What is it?
Most people would settle for an e-mail/messaging platform that did its job reliably. But according to analyst firm IDC, over the past decade, standalone e-mail platforms have been replaced by integrated collaborative environments (ICEs) which use their shared directory and messaging capabilities to provide group calendaring and scheduling, shared folders, threaded discussions and custom application development.

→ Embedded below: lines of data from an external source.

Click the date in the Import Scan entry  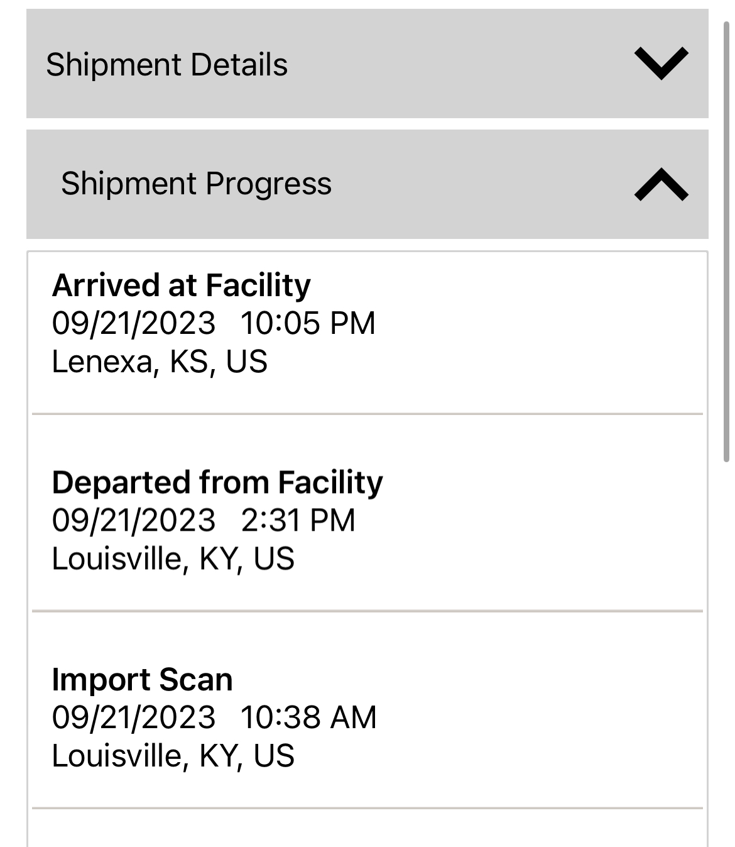[x=133, y=717]
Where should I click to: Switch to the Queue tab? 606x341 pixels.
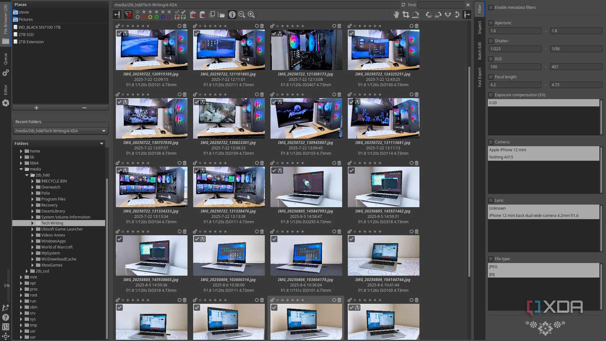coord(6,59)
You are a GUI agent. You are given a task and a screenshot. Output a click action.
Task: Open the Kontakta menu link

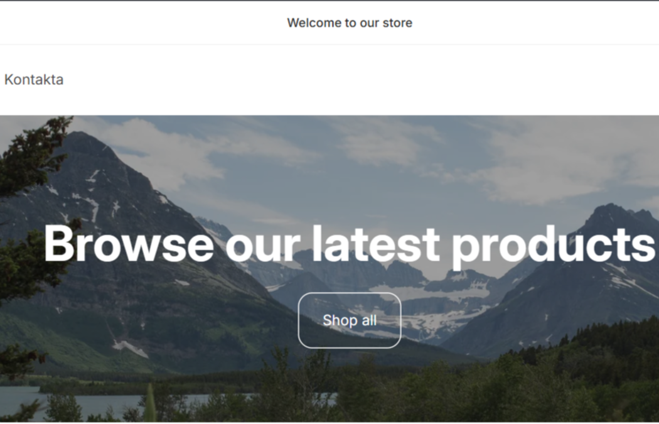point(34,80)
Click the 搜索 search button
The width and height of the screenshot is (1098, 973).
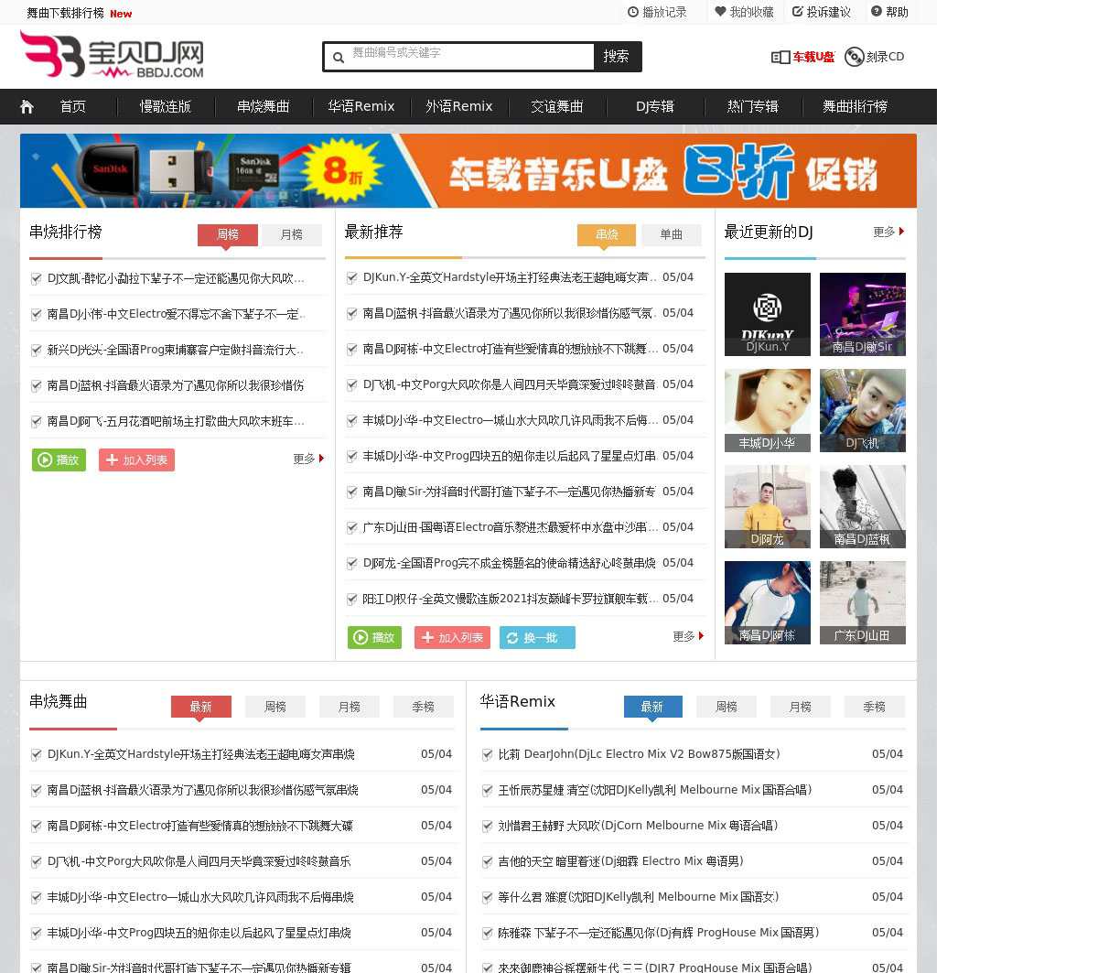(617, 57)
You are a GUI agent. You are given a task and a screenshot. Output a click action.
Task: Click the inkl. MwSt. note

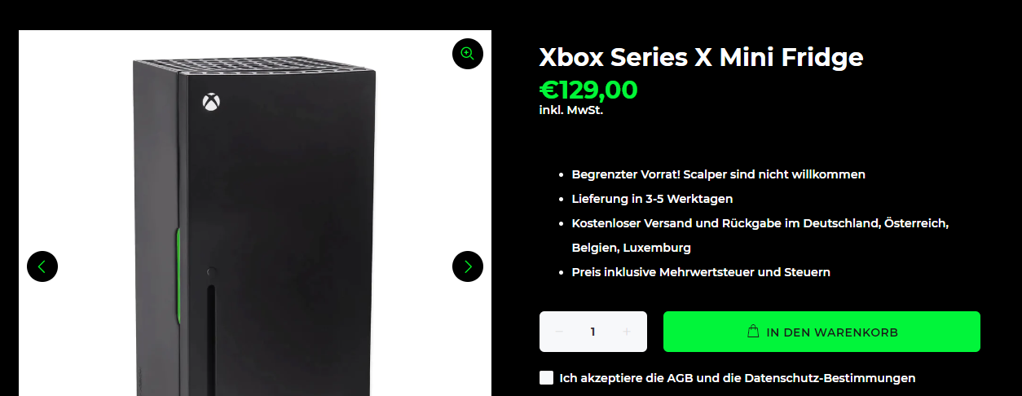click(x=571, y=110)
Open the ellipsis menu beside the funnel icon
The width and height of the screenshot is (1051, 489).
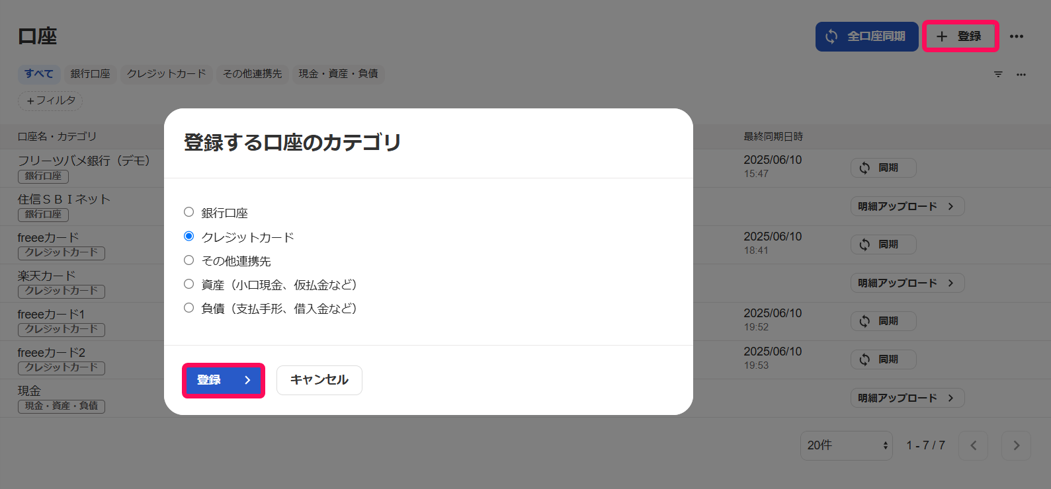[1021, 74]
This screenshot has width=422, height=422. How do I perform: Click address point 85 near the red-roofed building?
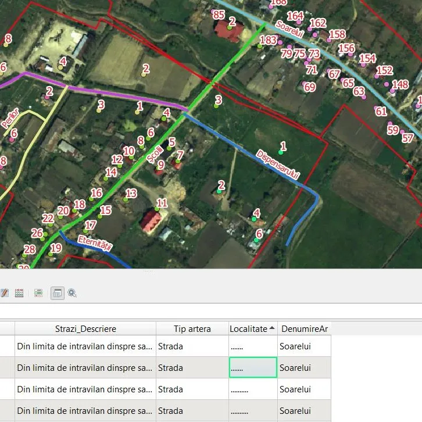click(215, 23)
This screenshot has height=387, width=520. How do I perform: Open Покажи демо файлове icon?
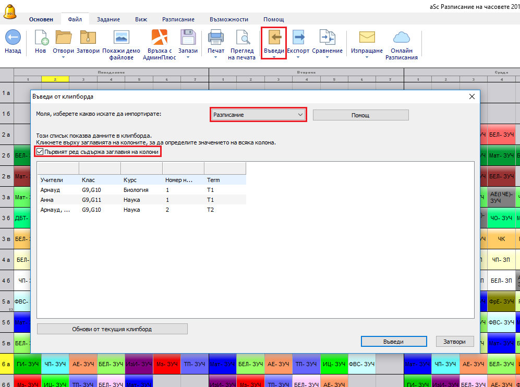click(x=121, y=38)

This is the territory that Lotus/IBM carved out with Notes and Domino, but IDC said, "Microsoft has succeeded in positioning Exchange as a less complex, easier to use ICE product than Domino." It is ideal for organisations that only use e-mail and public folders.
Where did it originate?
Exchange arrived in two parts: Exchange client was part of Windows 95 and Exchange Server arrived one year later.
What is it for?
Microsoft has been steadily tackling the shortcomings of earlier versions of Exchange, including the relatively high cost of ownership and its appetite for server power.
Microsoft is pitching the advantages of migrating from Exchange 5.5 in terms of simplified operations, better availability and reliability and a reduced number of servers.

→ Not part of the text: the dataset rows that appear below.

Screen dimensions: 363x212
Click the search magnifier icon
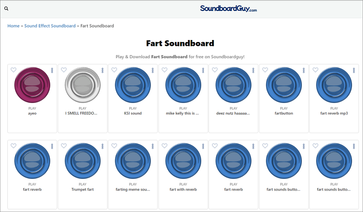[x=6, y=9]
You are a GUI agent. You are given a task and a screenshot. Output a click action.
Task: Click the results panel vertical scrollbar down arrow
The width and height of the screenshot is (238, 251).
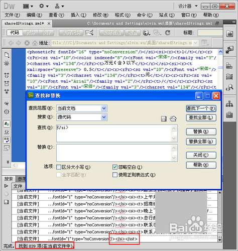pos(219,240)
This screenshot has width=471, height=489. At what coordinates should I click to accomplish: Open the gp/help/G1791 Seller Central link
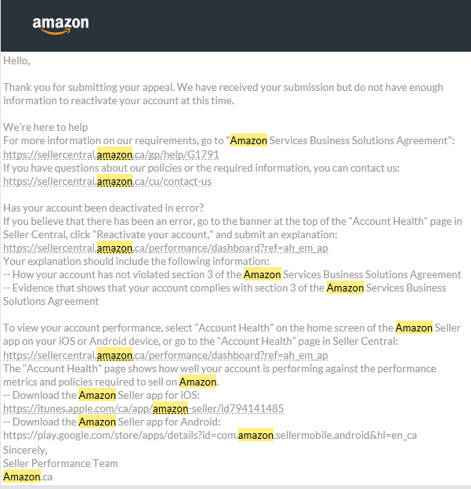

There are two versions: the Standard Edition for small and medium-sized businesses and the Enterprise Edition, which provides an unlimited message store, removing constraints on the amount of data. For dictionary compilers, "unlimited" now means "with a maximum size of 16Tbytes".
Enterprise Edition has clustering support for up to four servers on Windows 2000 and eight on Windows 2003.
What makes it special?
Exchange 2003 increases the number of users per server from one to 2,000 (Exchange 5.5) to three to 5,000. However, the two versions can coexist and interoperate. Like Outlook 2003, Exchange 2003 is designed to perform over slow, latent or poor network connections, including wireless.
How difficult is it to master?
Exchange 2003 comes with a suite of productivity tools for administrators who do everything from applying updates and implementing new hardware, to recovering e-mails deleted months previously.
Where is it used?
From small businesses up to large corporations.
Got any spare Exchange, please?
What systems does it run on?
You need Windows 2003 to make full use of the features of Exchange 2002.
Not many people know that...
IDC said Exchange is vulnerable to suppliers such as Clearswift and Samsung, which provide lower-cost, lower-administration alternative back-ends for Microsoft Outlook.
It also said Microsoft needs to present "a clearer, more unified vision" of how its various messaging products such as Exchange, Outlook, Instant Messenger, Exchange Conferencing Server and Sharepoint fit together.
What is coming up?
Exchange on Linux? After years of rumours, Microsoft may have to act to prevent organisations such as Samsung poaching its customers by offering cheap and easy migration.
Training is available from Microsoft and its partners. See the Technet page for details of Microsoft's autumn roadshow and free training events at the company's Reading campus. Free tutorials can also be downloaded from the internet
Rates of pay
Microsoft said administration of Exchange represents up to 25% of the total cost of ownership, so there are plenty of jobs.
Engineers, designers and consultants can look for £30,000-£35,000 or more in the City; support people can get £20,000-£28,000. A good deal less is offered in more far-flung places, where one employer offered £10,000-£12,000.